Unlike general drawings, each and every component of a patent illustration has a definite meaning, including ‘lines’. We can’t just draw any line and submit it to the patent office. Patent offices like USPTO have clear guidelines on using lines and thus with this article we have come up with some information regarding different ‘line types’ that draft persons use while making a patent illustration.
Explained here are 5 basic line types that we usually come across while making a drawing for patent applications.
Various Line Types Used in Patent Illustrations:
Solid Line: This is the most frequently used line-types that we can come across while drafting a patent application. The solid line represents the claimed portion of a design drawing.
Phantom Line: This is another important kind of line that we encounter while making illustrations for patent. The Phantom line represents the disclaimed portion of a design drawing. Most often these Phantom Lines are confused with dashed lines and are used interchangeably which is not the appropriate way of putting a line on a patent application. Unlike solid lines, a phantom line appears as dash dot dot dash or dash-dot-dash lines.

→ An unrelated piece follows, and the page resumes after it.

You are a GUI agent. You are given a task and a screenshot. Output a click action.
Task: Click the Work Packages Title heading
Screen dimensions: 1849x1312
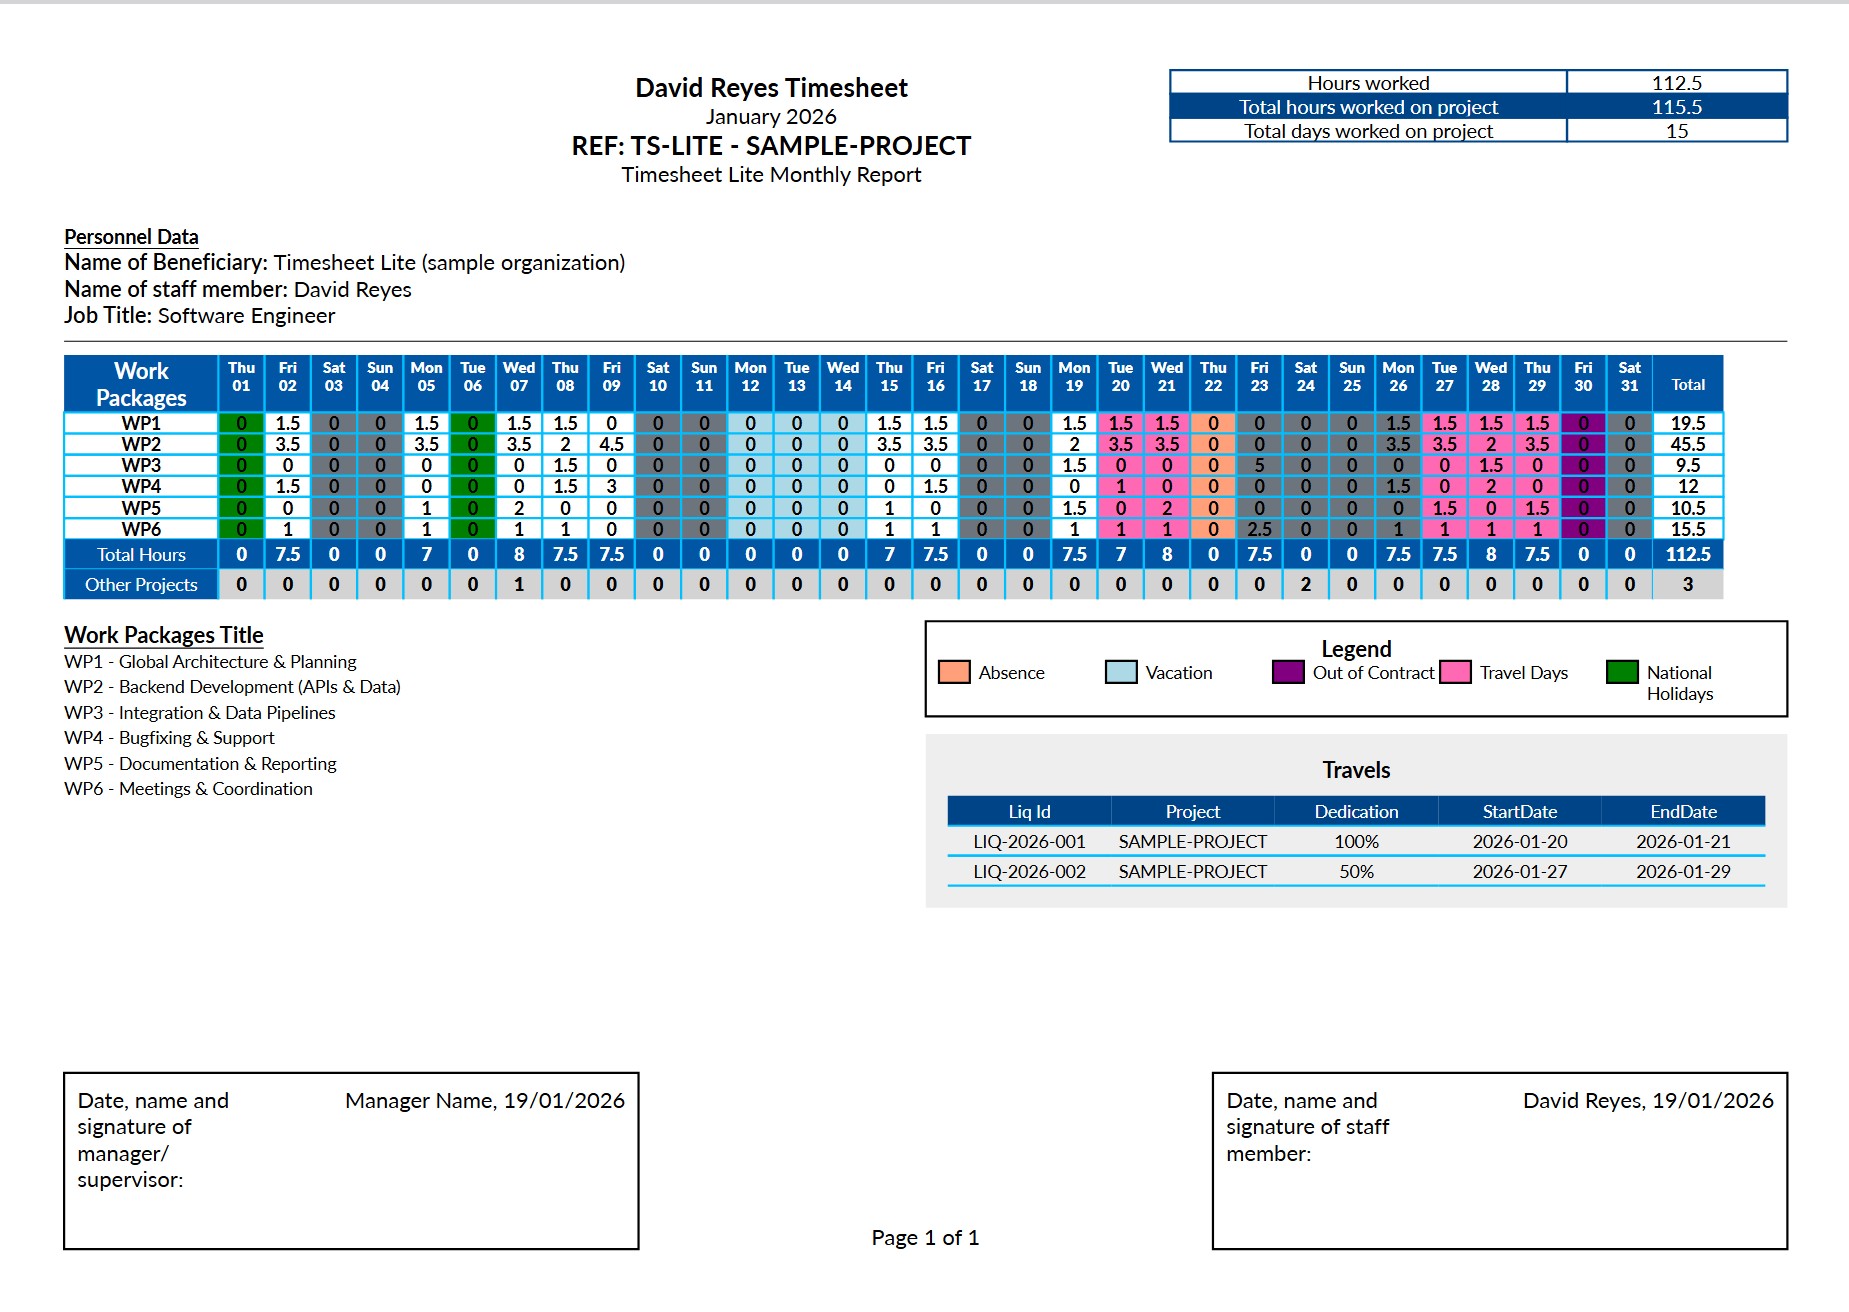point(164,635)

Hidden Line: Hidden lines are another important kind of lines those are used often in a patent illustration. These lines are generally used in Utility Patents and are sparingly used in other kinds of patents. This line type appears as dashed and are used when a line is obstructed by another part, device, or embodiment and that line needs to be disclosed for patent filing purposes.
Projected Line: Projected line is another kind of lines that are used widely in patent drawings and are used to represent a part or device that detaches or comes apart from another embodiment. These lines are mostly used in exploded views of drawings.
Boundary Line: Boundary lines are generally used in drawings for design patents to separate disclaimed areas on an embodiment from the claimed one. These boundary lines are represented as dash-dot-dash, just like we do in projected lines.
To sum up, we can say that drawing a line in a patent illustration is not as simple as drawing lines for other purposes. We need to understand the purpose of each line and PTO rules to represent them in a drawing, failing which can cost you rejection of the patent application in consideration.